## Problem details:
Output the entire listing that follows verbatim.

## Information shown:
⁂
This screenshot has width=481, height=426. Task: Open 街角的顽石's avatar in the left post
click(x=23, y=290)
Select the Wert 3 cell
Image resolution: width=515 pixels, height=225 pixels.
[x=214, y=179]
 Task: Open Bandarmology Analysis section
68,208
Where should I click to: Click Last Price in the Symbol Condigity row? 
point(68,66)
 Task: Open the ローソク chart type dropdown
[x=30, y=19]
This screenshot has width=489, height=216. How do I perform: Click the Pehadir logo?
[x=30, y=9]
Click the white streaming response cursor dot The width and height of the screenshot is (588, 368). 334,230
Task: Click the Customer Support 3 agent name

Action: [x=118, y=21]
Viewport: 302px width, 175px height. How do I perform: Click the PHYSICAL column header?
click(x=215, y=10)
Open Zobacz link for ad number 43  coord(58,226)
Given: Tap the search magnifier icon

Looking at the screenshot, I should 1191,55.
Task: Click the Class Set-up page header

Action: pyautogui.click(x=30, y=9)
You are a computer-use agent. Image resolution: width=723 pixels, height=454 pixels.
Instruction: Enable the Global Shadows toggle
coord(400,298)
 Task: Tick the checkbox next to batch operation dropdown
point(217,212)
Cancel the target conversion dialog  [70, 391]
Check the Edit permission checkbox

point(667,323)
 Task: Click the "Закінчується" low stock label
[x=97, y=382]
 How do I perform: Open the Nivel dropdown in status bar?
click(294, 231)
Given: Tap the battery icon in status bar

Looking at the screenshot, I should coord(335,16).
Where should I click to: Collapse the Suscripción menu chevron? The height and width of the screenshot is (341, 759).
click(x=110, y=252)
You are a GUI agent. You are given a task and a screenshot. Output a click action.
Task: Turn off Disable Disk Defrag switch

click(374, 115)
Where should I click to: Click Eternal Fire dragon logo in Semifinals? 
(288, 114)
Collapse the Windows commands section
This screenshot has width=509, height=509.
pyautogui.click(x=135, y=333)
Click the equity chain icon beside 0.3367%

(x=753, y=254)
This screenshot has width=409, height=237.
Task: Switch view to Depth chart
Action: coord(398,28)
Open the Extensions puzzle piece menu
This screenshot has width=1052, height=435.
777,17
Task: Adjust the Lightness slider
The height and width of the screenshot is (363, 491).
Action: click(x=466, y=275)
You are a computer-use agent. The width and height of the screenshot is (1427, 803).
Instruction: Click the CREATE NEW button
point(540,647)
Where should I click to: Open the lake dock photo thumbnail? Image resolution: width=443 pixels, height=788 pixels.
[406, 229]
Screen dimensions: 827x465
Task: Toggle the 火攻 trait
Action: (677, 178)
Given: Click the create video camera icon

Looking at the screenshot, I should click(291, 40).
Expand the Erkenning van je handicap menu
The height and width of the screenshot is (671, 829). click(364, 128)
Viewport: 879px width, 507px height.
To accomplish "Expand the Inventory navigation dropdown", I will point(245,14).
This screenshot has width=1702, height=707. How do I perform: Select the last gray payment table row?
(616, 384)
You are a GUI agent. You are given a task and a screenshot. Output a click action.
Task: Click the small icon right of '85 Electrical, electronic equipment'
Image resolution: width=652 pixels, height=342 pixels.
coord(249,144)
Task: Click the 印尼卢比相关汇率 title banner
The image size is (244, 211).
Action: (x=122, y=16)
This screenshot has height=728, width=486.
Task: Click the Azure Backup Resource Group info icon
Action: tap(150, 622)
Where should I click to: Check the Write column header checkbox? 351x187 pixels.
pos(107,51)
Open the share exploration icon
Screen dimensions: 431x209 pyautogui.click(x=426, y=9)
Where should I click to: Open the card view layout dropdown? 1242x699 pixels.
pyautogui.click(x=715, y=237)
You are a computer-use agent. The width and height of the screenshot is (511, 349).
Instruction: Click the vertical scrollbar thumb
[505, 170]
⁂
## Response area:
This screenshot has width=481, height=426. Task: Open 街角的顽石's avatar in the left post
click(x=23, y=290)
Select the Wert 3 cell
Image resolution: width=515 pixels, height=225 pixels.
[x=214, y=179]
 Task: Open Bandarmology Analysis section
68,208
Where should I click to: Click Last Price in the Symbol Condigity row? 
point(68,66)
 Task: Open the ローソク chart type dropdown
[x=30, y=19]
This screenshot has width=489, height=216. How do I perform: Click the Pehadir logo?
[x=30, y=9]
Click the white streaming response cursor dot The width and height of the screenshot is (588, 368). 334,230
Task: Click the Customer Support 3 agent name

Action: [x=118, y=21]
Viewport: 302px width, 175px height. How do I perform: Click the PHYSICAL column header?
click(x=215, y=10)
Open Zobacz link for ad number 43  coord(58,226)
Given: Tap the search magnifier icon

Looking at the screenshot, I should 1191,55.
Task: Click the Class Set-up page header

Action: pyautogui.click(x=30, y=9)
You are a computer-use agent. Image resolution: width=723 pixels, height=454 pixels.
Instruction: Enable the Global Shadows toggle
coord(400,298)
 Task: Tick the checkbox next to batch operation dropdown
point(217,212)
Cancel the target conversion dialog  [70, 391]
Check the Edit permission checkbox

point(667,323)
 Task: Click the "Закінчується" low stock label
[x=97, y=382]
 How do I perform: Open the Nivel dropdown in status bar?
click(294, 231)
Given: Tap the battery icon in status bar

Looking at the screenshot, I should coord(335,16).
Where should I click to: Collapse the Suscripción menu chevron? The height and width of the screenshot is (341, 759).
click(x=110, y=252)
You are a GUI agent. You are given a task and a screenshot. Output a click action.
Task: Turn off Disable Disk Defrag switch

click(374, 115)
Where should I click to: Click Eternal Fire dragon logo in Semifinals? 
(288, 114)
Collapse the Windows commands section
This screenshot has width=509, height=509.
pyautogui.click(x=135, y=333)
Click the equity chain icon beside 0.3367%

(x=753, y=254)
This screenshot has width=409, height=237.
Task: Switch view to Depth chart
Action: coord(398,28)
Open the Extensions puzzle piece menu
This screenshot has width=1052, height=435.
777,17
Task: Adjust the Lightness slider
The height and width of the screenshot is (363, 491).
Action: click(x=466, y=275)
You are a computer-use agent. The width and height of the screenshot is (1427, 803).
Instruction: Click the CREATE NEW button
point(540,647)
Where should I click to: Open the lake dock photo thumbnail? Image resolution: width=443 pixels, height=788 pixels.
[406, 229]
Screen dimensions: 827x465
Task: Toggle the 火攻 trait
Action: (677, 178)
Given: Click the create video camera icon

Looking at the screenshot, I should click(291, 40).
Expand the Erkenning van je handicap menu
The height and width of the screenshot is (671, 829). click(364, 128)
Viewport: 879px width, 507px height.
To accomplish "Expand the Inventory navigation dropdown", I will point(245,14).
This screenshot has width=1702, height=707. How do I perform: Select the last gray payment table row?
(616, 384)
You are a GUI agent. You are given a task and a screenshot. Output a click action.
Task: Click the small icon right of '85 Electrical, electronic equipment'
Image resolution: width=652 pixels, height=342 pixels.
coord(249,144)
Task: Click the 印尼卢比相关汇率 title banner
The image size is (244, 211).
Action: (x=122, y=16)
This screenshot has height=728, width=486.
Task: Click the Azure Backup Resource Group info icon
Action: tap(150, 622)
Where should I click to: Check the Write column header checkbox? 351x187 pixels.
pos(107,51)
Open the share exploration icon
Screen dimensions: 431x209 pyautogui.click(x=426, y=9)
Where should I click to: Open the card view layout dropdown? 1242x699 pixels.
pyautogui.click(x=715, y=237)
You are a computer-use agent. The width and height of the screenshot is (511, 349).
Instruction: Click the vertical scrollbar thumb
[505, 170]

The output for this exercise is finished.